Il marketing come culto, le aziende come sette: love bombing, manipolazione e altre storie d’ufficio – Beat and Love n. 7
La società contemporanea si illude di essere secolarizzata, ma sta replicando dinamiche religiose con il consumismo al posto della spiritualità e la pop culture come rielaborazione dei testi sacri
C’è un equivoco alla base della nostra sgangherata società. Ci consideriamo come la più progredita civiltà mai apparsa su questa Terra, culturalmente moderni, progressisti, laici, abitanti di un mondo secolarizzato tutto dati e scienza, procedure e metodologie per ridurre i rischi al minimo. Pensiamo di avere le cose sotto controllo e siamo scioccati, increduli, quando un evento imprevisto ci dimostra che non è così. Ci siamo convinti che il mondo esista in virtù del nostro cervello che lo codifica; insomma, siamo tornati alla cosmologia tolemaica, con noi al centro dell’Universo (e solo adesso capisco perché, invece, nella Biblioteca Apostolica Vaticana conservano come una reliquia sacra il De revolutionibus orbium coelestium di Niccolò Copernico). Eppure, anche prendendo atto del profondo rigetto religioso che oggi attraversa ampi strati della società, resta il fatto che la religione sia un fenomeno prettamente umano: codifica lo stile di vita e la visione del mondo di un gruppo; risponde al bisogno di procedere tutti insieme, appassionatamente, verso una direzione comune. È ciò che rende una civiltà culturalmente rilevante, coesa, funzionale.

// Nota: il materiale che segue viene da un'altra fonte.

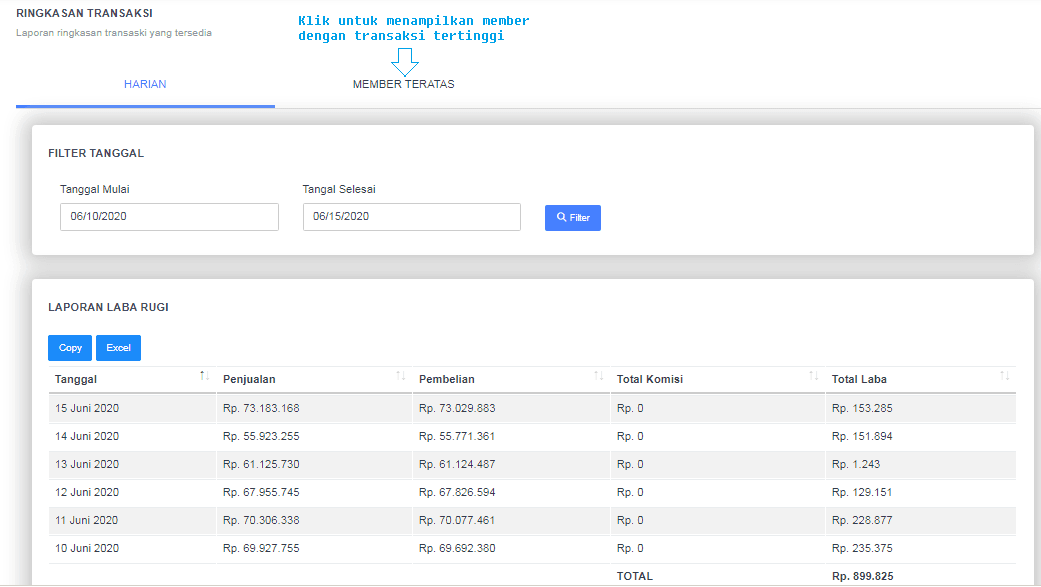Toggle sort arrows on Pembelian column
Image resolution: width=1041 pixels, height=587 pixels.
pyautogui.click(x=598, y=376)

Tutte le grandi religioni, prima di diventare tali, nascono da piccoli “movimenti spirituali”: si tratta di gruppi ancora contenuti, che propongono uno stile di vita e una visione del mondo diversi rispetto a quelli dominanti nel periodo in cui si sviluppano. Anche il Cristianesimo è stato un “nuovo movimento spirituale” all’epoca del politeismo romano. Di “nuovi movimenti spirituali” ne nascono continuamente, anche oggi. Nella struttura non sono poi così diversi da quelli del passato, ma a distinguerli intervengono una miriade di variabili: cambia la simbologia, si contaminano con la cultura pop contemporanea, si lasciano influenzare dalla tecnologia e dai linguaggi digitali. Può cambiare lo stile di vita proposto, il modo di procedere insieme verso una direzione e, soprattutto, può cambiare la destinazione finale: alcune religioni invitano a seguire dei precetti morali nel mondo materiale, per ricevere dei benefici nel mondo spirituale; altre invitano i loro adepti a bere un intruglio avvelenato perché gli alieni stanno arrivando. Se il “nuovo movimento spirituale” non porta particolari benefici agli adepti ma solo al suo leader, se all’interno si verificano sistematici abusi e non è possibile uscirne, allora con tutta probabilità siamo di fronte a una “setta”.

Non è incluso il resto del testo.